Given exercise: Give the material's lines as a JSON list of strings, one string per line and blank lines omitted, starting at the line that contains "Image resolution: width=480" and ending at the line that contains "[x=889, y=429]".

## Start Material for the task

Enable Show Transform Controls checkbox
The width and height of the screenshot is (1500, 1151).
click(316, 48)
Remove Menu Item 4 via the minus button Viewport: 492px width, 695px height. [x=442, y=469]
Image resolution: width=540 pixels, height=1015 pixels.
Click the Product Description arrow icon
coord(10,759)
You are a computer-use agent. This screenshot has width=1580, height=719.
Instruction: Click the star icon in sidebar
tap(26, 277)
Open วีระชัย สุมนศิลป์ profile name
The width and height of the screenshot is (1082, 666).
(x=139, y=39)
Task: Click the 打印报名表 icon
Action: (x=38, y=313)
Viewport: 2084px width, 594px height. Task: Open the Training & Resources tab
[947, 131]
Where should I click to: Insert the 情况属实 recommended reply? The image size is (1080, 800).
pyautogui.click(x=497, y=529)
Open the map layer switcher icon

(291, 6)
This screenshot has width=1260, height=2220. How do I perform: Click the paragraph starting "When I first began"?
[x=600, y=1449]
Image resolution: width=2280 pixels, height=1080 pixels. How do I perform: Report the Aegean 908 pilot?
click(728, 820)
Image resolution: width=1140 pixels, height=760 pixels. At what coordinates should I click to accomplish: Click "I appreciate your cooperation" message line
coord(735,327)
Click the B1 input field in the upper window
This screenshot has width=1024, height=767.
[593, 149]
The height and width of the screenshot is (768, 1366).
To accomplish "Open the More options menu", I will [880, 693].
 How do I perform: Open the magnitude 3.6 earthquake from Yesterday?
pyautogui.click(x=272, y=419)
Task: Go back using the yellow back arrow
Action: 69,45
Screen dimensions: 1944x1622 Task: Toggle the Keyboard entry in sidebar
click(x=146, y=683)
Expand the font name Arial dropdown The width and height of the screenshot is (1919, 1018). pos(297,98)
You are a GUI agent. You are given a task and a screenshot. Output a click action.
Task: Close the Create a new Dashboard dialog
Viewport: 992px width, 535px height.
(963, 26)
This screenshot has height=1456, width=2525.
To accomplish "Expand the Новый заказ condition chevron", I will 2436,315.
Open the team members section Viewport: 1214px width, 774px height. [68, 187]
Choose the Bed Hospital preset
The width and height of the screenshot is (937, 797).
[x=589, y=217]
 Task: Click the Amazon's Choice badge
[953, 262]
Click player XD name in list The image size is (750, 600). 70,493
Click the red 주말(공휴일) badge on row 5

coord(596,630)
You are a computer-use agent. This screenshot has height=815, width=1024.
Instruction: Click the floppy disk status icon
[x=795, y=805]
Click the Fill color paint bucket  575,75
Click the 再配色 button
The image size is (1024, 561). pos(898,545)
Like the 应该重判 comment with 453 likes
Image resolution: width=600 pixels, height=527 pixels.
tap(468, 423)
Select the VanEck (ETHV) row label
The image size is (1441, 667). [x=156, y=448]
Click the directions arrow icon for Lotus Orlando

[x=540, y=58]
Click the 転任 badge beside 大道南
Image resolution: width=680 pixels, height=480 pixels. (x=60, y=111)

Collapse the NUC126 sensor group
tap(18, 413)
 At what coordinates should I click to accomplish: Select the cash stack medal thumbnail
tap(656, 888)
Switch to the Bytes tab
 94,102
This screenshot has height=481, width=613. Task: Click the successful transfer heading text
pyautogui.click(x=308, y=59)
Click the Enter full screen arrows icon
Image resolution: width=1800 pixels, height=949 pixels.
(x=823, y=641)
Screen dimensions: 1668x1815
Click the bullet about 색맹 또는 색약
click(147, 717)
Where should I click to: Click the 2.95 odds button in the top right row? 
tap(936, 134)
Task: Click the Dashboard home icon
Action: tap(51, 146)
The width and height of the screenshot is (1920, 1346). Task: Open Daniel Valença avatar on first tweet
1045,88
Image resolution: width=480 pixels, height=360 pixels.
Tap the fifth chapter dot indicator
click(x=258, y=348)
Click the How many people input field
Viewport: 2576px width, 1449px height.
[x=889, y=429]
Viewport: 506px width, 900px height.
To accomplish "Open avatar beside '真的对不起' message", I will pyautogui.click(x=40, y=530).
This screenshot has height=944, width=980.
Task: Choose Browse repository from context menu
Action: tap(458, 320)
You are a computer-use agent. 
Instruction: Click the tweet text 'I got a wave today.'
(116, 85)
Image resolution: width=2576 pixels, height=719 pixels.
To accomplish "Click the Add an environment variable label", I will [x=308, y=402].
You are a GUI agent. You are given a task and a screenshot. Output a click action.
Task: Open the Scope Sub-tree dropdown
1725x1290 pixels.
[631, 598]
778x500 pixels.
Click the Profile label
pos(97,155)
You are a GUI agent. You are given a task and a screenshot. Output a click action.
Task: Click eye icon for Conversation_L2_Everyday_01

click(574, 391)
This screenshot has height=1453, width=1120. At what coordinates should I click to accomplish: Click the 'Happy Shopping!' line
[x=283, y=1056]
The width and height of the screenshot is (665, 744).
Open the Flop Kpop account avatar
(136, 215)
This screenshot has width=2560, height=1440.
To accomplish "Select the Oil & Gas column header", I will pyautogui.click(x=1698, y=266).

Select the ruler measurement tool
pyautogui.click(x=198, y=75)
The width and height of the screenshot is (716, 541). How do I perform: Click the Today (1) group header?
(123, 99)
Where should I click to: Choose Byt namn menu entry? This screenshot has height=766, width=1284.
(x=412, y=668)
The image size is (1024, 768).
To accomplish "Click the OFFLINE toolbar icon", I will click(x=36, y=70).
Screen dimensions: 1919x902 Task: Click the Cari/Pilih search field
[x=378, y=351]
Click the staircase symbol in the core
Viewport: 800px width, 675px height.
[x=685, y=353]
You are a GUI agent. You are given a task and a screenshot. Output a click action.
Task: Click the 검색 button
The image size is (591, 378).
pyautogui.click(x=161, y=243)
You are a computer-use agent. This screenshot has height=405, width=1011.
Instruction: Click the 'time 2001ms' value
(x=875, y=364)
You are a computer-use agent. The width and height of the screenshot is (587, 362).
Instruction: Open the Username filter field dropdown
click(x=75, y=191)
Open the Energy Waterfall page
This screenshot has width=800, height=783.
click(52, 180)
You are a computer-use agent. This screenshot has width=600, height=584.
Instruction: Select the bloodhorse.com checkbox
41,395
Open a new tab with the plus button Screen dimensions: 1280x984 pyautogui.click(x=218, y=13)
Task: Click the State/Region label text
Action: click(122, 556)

## End Material for the task

The response:
[
  "Image resolution: width=480 pixels, height=360 pixels.",
  "Tap the fifth chapter dot indicator",
  "click(x=258, y=348)",
  "Click the How many people input field",
  "Viewport: 2576px width, 1449px height.",
  "[x=889, y=429]"
]